One of the key features of Seneca's open source involvement has been the emphasis on sharing what we're working on, teaching, and learning through blogging. We believe that one of the most rewarding parts of learning to work in the open source community is discovering that one can become part of the fabric of the web, find a voice, and build a following.
We also believe that reading each other's blog posts is important. In the blog posts of our colleagues, we find that we are not alone in our struggles to make things work, our interests in various topics, and that imposter syndrome isn't something unique to "me."
To better enable the discovery of blogs within our community, we set up an open source blog Planet: an aggregated feed of blog posts from Seneca faculty and students working on open source in a single page. Our old blog Planet used to live at http://zenit.senecac.on.ca/~chris.tyler/planet/, and was run faithfully by Chris Tyler for more than a decade. We've made a re-creation of what it looked like at http://telescope.cdot.systems/planet if you want to see it.
Planet is a feed aggregator application designed to collect posts from the weblogs of members of an Internet community and display them on a single page. Planet runs on a web server. It creates pages with entries from the original feeds in chronological order, most recent entries first. --Wikipedia
In the early 2000s, before the rise of social media apps like Twitter and Facebook, Planet solved an important problem in the free and open source community. It used various "feed" technologies (RSS, Atom, CDF) to allow blog posts from different platforms to be aggregated into a single page that was constantly updated with the latest posts by people within a particular community.

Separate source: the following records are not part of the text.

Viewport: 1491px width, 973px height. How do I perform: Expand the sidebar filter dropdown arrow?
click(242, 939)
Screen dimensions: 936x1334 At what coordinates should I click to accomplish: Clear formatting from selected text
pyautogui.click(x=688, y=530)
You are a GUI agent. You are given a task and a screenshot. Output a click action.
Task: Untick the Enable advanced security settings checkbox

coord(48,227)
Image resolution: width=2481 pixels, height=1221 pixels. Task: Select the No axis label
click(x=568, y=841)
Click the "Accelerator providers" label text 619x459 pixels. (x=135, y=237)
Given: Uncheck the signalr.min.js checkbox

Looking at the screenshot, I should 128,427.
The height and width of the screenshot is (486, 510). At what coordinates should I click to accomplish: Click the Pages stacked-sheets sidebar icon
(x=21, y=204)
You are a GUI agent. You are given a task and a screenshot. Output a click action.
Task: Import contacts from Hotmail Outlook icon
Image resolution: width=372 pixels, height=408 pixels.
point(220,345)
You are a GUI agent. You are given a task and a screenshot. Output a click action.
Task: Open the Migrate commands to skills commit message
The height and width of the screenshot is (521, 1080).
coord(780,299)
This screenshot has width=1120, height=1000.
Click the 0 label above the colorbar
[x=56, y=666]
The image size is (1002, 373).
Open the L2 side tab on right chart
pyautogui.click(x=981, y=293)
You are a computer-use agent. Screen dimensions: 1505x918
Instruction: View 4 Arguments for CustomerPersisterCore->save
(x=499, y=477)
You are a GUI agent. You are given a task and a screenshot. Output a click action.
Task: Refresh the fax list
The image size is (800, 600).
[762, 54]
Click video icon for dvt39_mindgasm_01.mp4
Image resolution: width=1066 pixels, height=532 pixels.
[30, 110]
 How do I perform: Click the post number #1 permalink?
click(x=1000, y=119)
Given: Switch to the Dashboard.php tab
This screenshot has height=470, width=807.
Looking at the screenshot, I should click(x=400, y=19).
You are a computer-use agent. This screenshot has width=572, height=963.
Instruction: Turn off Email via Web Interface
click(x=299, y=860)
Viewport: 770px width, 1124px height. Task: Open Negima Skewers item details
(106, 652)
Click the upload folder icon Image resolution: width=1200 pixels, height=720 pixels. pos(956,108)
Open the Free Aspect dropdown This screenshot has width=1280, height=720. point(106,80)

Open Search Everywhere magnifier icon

Written in Python by Jeff Waugh and Scott James Remnant, Planet could be configured with a list of blog feeds and an HTML template. It would use these to dynamically generate a site with posts in chronological order from the specified feeds.
Our original Planet was shutdown in January 2020. The software we use was last updated 13 years ago. While the underlying code has drifted further into the past, our needs have moved forward. Maintaining the existing system, especially with the number of students involved in open source at Seneca, has become too difficult. Our current site often breaks, and needs manual interventions on a regular basis. Going forward, we need a new planet to call home.
We have decided it is time to consider moving to a new system. Unfortunately, almost every system that came to replace Planet has itself become unmaintained.
Rather than try to find an existing solution, we have instead decided to try and create one. Because we need this software, we also feel that we should create and maintain it. And, since our need for a Planet comes out of our collective work on open source, we think that creating it together as open source would be the most desireable path forward.
We have learned a number of things over the past decade running our own planet. We've also watched as social media and modern technologies have reshaped our expectations for what a system like this can and should be.
It's not 100% clear what we need to build, which is part of the fun. It is our hope that you will leave a mark on this project, and bring your own ideas, experience, and code to the task of defining our planet.